Robust Multi-Objective Optimization for Bicycle Rebalancing in Shared Mobility Systems
2026-04-09 • Neural and Evolutionary Computing
Neural and Evolutionary Computing
AI summaryⓘ
The authors study how to best move bikes overnight in a city bike-sharing system to meet uncertain user demand the next day. They create a model that tries to minimize travel distance, unmet user demand, and also improve service during busy times. Using a genetic algorithm, they find good bike relocation plans that balance these goals, and they test it on Barcelona's bike network with 460 stations. Their approach outperforms simple methods by offering better trade-offs between different objectives.

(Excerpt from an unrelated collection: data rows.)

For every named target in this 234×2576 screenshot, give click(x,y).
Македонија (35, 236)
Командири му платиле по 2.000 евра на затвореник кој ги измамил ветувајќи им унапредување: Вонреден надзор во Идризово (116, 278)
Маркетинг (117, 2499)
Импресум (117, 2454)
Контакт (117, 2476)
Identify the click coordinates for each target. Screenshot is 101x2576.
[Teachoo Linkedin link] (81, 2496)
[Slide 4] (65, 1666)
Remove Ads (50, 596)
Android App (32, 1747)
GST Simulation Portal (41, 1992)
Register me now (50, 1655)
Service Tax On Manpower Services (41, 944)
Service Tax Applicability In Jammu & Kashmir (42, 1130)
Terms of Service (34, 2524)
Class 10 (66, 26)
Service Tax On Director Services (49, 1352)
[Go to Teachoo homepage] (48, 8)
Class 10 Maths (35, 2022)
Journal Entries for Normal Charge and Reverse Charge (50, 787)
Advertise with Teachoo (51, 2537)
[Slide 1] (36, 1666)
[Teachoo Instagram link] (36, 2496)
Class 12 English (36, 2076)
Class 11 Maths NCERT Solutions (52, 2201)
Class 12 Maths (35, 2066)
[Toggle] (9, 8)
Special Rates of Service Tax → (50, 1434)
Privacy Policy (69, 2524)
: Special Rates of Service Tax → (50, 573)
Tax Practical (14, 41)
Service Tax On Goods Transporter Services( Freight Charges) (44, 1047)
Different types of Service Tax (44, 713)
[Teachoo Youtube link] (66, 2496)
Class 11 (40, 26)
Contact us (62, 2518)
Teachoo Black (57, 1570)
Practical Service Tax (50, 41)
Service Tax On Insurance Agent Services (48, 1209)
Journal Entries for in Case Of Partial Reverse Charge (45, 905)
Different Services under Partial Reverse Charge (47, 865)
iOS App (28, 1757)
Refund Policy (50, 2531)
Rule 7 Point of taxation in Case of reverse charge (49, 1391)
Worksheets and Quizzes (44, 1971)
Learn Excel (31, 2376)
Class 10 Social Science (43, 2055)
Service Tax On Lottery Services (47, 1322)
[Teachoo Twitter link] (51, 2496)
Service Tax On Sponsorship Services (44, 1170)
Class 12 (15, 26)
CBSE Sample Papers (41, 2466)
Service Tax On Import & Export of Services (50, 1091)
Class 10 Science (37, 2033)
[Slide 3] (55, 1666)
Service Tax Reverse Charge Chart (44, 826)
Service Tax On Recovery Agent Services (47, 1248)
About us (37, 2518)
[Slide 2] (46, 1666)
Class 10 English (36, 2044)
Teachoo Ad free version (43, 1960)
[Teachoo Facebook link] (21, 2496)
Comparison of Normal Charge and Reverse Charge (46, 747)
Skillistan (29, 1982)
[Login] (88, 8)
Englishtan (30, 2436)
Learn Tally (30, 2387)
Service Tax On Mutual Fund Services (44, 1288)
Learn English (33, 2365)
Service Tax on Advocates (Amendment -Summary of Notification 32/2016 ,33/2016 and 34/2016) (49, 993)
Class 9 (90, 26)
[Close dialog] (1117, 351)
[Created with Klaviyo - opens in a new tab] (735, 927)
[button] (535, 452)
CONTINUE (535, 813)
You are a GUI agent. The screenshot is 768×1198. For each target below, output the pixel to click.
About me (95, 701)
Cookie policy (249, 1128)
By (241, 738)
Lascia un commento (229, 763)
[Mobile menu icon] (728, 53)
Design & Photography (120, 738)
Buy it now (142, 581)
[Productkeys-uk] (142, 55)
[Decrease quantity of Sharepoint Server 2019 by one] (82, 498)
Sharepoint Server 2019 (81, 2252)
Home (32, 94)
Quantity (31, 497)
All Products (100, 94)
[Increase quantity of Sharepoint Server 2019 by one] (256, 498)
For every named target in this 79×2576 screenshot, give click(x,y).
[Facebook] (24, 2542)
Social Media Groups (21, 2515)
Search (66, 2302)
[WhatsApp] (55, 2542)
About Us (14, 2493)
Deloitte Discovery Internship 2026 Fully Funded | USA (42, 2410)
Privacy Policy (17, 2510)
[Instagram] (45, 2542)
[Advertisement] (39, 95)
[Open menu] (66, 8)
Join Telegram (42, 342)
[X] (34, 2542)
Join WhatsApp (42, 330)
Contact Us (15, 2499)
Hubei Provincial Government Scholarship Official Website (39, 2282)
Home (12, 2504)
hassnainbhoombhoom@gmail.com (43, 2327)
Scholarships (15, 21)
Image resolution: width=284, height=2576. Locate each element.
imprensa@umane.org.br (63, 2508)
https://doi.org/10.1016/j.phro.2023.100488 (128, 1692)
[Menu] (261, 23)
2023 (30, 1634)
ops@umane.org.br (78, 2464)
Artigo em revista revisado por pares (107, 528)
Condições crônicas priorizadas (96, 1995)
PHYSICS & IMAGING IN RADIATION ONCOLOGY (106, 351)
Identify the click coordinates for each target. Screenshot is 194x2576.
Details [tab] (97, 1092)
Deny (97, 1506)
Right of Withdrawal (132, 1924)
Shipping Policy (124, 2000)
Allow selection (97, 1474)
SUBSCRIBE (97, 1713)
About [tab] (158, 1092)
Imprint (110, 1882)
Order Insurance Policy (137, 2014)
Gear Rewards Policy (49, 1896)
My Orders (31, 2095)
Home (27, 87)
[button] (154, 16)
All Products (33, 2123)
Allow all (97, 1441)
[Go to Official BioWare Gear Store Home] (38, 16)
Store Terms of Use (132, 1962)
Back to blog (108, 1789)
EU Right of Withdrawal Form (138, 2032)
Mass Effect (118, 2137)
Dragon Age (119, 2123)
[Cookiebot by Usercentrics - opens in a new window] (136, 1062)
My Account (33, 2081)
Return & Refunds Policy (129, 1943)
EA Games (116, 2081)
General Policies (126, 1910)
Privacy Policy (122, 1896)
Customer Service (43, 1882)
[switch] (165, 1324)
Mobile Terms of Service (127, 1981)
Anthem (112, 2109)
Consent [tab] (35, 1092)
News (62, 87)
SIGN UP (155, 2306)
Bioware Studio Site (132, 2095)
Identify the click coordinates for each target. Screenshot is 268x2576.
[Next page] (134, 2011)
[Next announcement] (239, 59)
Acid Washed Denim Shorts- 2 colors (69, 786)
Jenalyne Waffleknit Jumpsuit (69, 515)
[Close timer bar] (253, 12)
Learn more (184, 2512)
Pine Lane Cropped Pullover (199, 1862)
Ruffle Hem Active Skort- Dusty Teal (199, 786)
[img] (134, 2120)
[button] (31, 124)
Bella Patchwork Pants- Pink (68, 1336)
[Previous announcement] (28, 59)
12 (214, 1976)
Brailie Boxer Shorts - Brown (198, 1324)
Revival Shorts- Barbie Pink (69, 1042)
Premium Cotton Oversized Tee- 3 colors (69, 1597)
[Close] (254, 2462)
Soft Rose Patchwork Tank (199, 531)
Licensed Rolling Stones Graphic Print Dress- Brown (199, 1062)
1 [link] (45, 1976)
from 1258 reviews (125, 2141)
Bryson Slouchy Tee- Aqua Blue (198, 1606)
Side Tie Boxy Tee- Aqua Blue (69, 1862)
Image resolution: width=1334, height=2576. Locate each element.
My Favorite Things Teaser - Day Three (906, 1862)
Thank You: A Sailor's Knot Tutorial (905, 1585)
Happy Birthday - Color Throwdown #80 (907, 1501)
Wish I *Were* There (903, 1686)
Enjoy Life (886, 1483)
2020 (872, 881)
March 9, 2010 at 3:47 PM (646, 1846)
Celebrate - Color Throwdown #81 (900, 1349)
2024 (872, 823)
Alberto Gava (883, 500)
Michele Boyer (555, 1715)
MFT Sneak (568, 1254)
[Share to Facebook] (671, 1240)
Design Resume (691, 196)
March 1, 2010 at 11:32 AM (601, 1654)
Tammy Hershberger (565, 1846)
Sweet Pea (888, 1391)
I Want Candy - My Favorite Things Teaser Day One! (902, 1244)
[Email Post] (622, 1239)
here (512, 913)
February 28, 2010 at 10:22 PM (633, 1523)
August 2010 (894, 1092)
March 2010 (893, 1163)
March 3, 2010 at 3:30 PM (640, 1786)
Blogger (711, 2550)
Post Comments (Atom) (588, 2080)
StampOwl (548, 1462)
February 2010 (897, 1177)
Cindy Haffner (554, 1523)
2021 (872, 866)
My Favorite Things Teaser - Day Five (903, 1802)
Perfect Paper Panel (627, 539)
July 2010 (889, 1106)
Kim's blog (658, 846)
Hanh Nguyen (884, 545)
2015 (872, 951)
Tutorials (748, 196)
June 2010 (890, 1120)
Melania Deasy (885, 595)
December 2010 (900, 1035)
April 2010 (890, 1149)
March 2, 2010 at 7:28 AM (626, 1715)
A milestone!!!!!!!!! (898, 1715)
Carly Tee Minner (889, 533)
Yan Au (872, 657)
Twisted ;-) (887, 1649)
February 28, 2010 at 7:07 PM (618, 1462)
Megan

bike-sharing systemsdemand uncertaintytri-objective optimizationovernight rebalancingNon-dominated Sorting Genetic Algorithm IIPareto setroute planningsimulationstation capacityservice robustness
Authors
Diego Daniel Pedroza-Perez, Gabriel Luque, Sergio Nesmachnow, Jamal Toutouh
Abstract
Dock-based bike-sharing systems exhibit spatial imbalances between bicycle supply and user demand, often addressed through overnight truck-based rebalancing. This work studies static overnight rebalancing under demand uncertainty modeled as a tri-objective optimization problem. The objectives minimize total travel distance, expected unmet demand, and a robustness-oriented unmet demand measure over high-demand scenarios. Route plans are evaluated via a recourse simulation that enforces truck loads and station capacity constraints across multiple demand realizations. The robustness objective supports selecting plans that reduce peak-demand service degradation. Trade-off solutions are approximated with Non-dominated Sorting Genetic Algorithm II using a permutation--partition encoding and domain-specific relocation operators, including a biased best-improvement move for station relocation. Experiments on the real Barcelona Bicing system with 460 stations show well-distributed Pareto sets and substantial contributions to the reference non-dominated set. Greedy constructive baselines mainly yield extreme solutions and are often dominated.